“That was fucking weird,” Matty grunted as we parted ways with the other initiate and set off toward the street where we all lived. It wasn’t that far away. We definitely could have done without the trunk ride.

Or any of it, obviously.

“Very weird,” I muttered, extremely annoyed about the fact that the sky was already streaked with the orange of early dawn, and I was going to have to play a game today with minimal sleep.

I was also annoyed that this would be another thing that took away from my plans for Casey. That was unacceptable, actually.

Jace abruptly started to laugh, the sound almost a giggle.

“What’s wrong with you?” asked Matty, his patience completely gone.

“You should have seen the chick’s face when they came to get me. She probably thinks I died,” Jace cackled, stopping and bending over because he was laughing so hard. “She was screaming so loud.”

That got a grin out of me…and Matty, as we both pictured the scene.

“This won’t be so bad, it can’t be, right?” Jace asked when he’d finally recovered.

Matty and I glanced at each other, my wariness reflected in his eyes.

I mean how bad could it get…

CHAPTER 7

PARKER

Game Day.

There was nothing quite like it.

Nothing else could compare to the sheer, electric energy of it—the way the roar of the crowd could shake the ground beneath your feet and rattle the air in your lungs. Walking into that stadium, feeling the weight of one hundred thousand pairs of eyes fixed on you, was like stepping onto a stage where everything was magnified. Every move, every choice, every moment was played out in front of a sea of fans who lived for the highs and lows as much as you did.

There was no middle ground. You were either a god, lifted by chants that echoed your name as if you were untouchable, or a fool, shouldering the blame for everything that had gone wrong. The stakes were brutal and simple—win, and you’d be their hero; lose, and you’d taste the kind of hatred that cut deeper than anything else could.

I’d felt it before, both sides of the coin. The rush of being lifted, riding that wave of glory when everything fell into place and you were invincible, and also the bone-deep sting of screwing up. College football didn’t care about yesterday’s wins.It was what you did now, today, with the ball in your hands and a stadium holding its breath.

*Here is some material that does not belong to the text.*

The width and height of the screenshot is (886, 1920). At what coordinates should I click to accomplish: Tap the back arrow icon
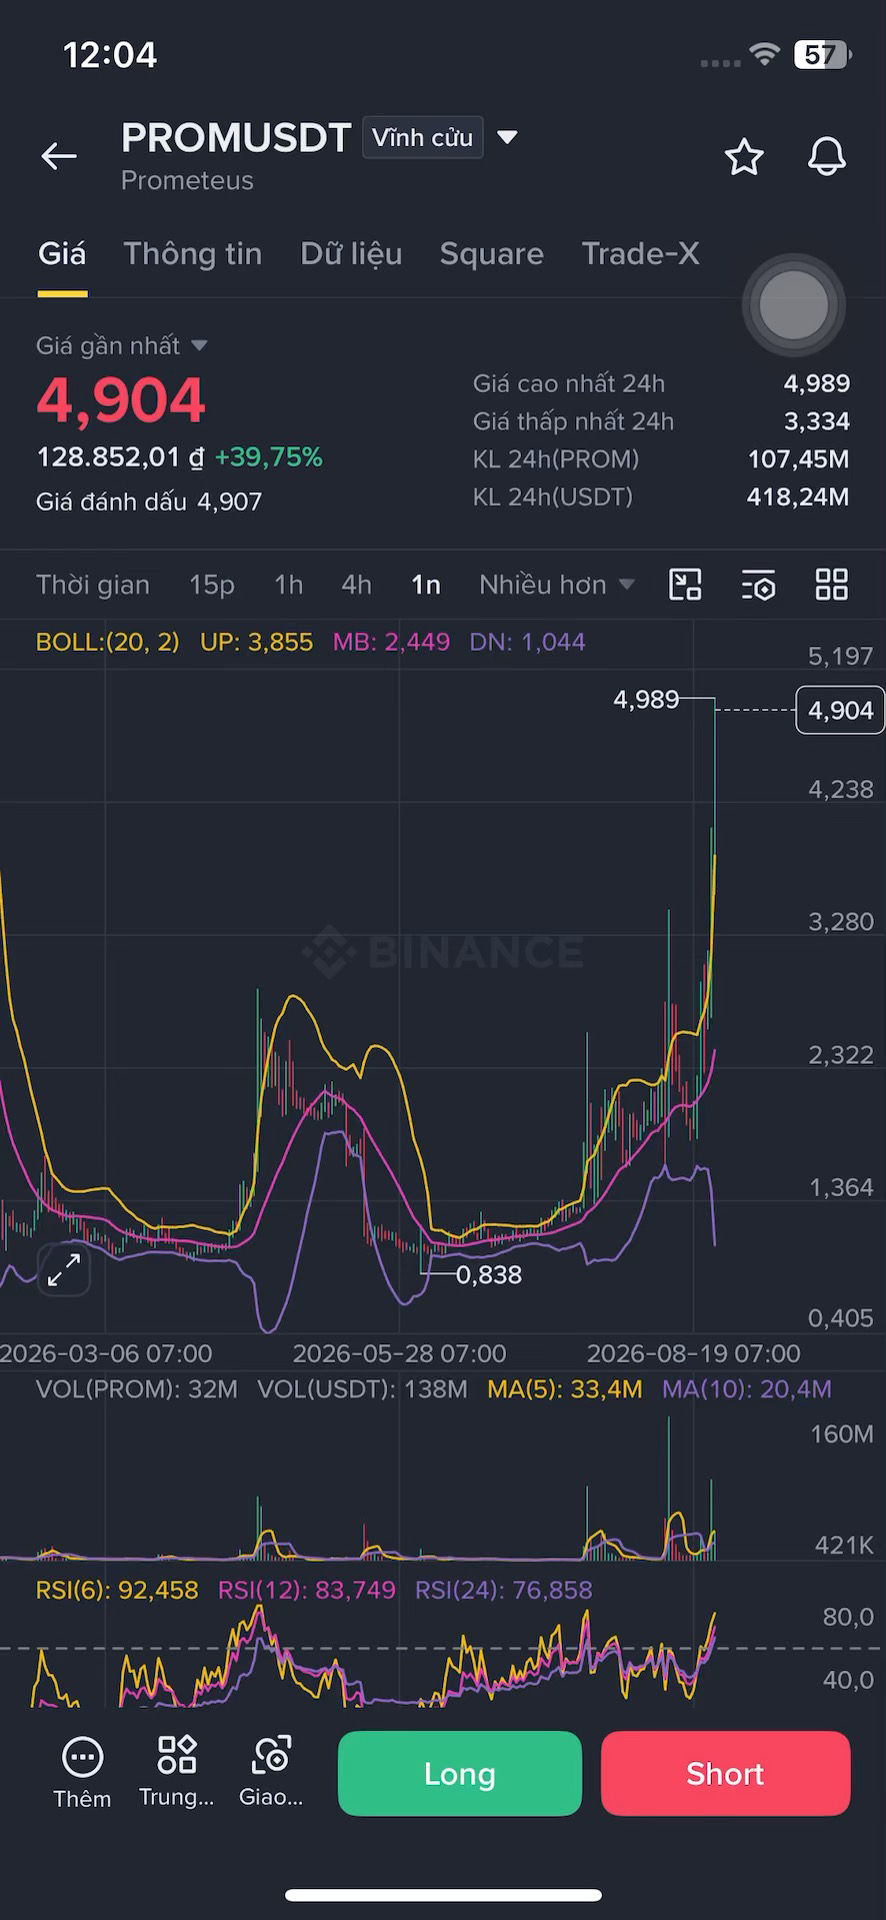59,156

Stepping out onto that field was like a drug, though. The noise swallowed you, the pulse of the crowd synced with yours, and for a moment, it felt like you could do anything. And in that moment, with the stadium chanting, the sweat and adrenaline mixing in your veins, you either became a legend or just another name fading into the background.

I was ready to be a god today.

The locker room was filled with the usual pre-game tension, a mix of adrenaline and nerves thick enough to taste. Guys were moving through their routines, headphones in, heads bobbing to silent beats, some of them muttering last-minute mantras to themselves. The air smelled of sweat, leather, and that unique metallic tang of anticipation.

I sat on the bench, lacing up my cleats with deliberate precision, letting the repetitive motion calm the churn in my gut. Game day rituals were supposed to center you, block out everything else except the field and the playbook. But today, my mind wouldn’t cooperate.

My phone sat next to me, screen blank. No messages. My jaw clenched as I thought about my mom. It wasn’t surprising; last week’s visit had been rough. She’d barely acknowledged I was there, and then her fit over the shoes. Still, it was the first season she hadn’t managed to send me even a simple “Good luck.” The empty space that absence left gnawed at me.

“Hey, QB,” Jace said, throwing himself into the chair next to me and efficiently serving as a distraction. “I’ve got one for you.’

Matty groaned on the other side of me. “He’s doing his zone thing. Let him keep zoning.”

“What does that even mean?” Jace asked as he pulled his hair back into a ponytail.

“You know what it means. He’s getting in his groove. He’s doing his thing,” Chappie, one of my offensive lineman said, doing some weird dance that made his entire body jiggle.

“Do me a favor, Chap, my man. Please don’t ever do that again,” Jace drawled.

“I second that,” said Matty.

Chappie bent over, showcasing a large…and hairy butt crack, and everyone on my side groaned. “Ya like that, don’t you, Jacey? There’s more where that came from.”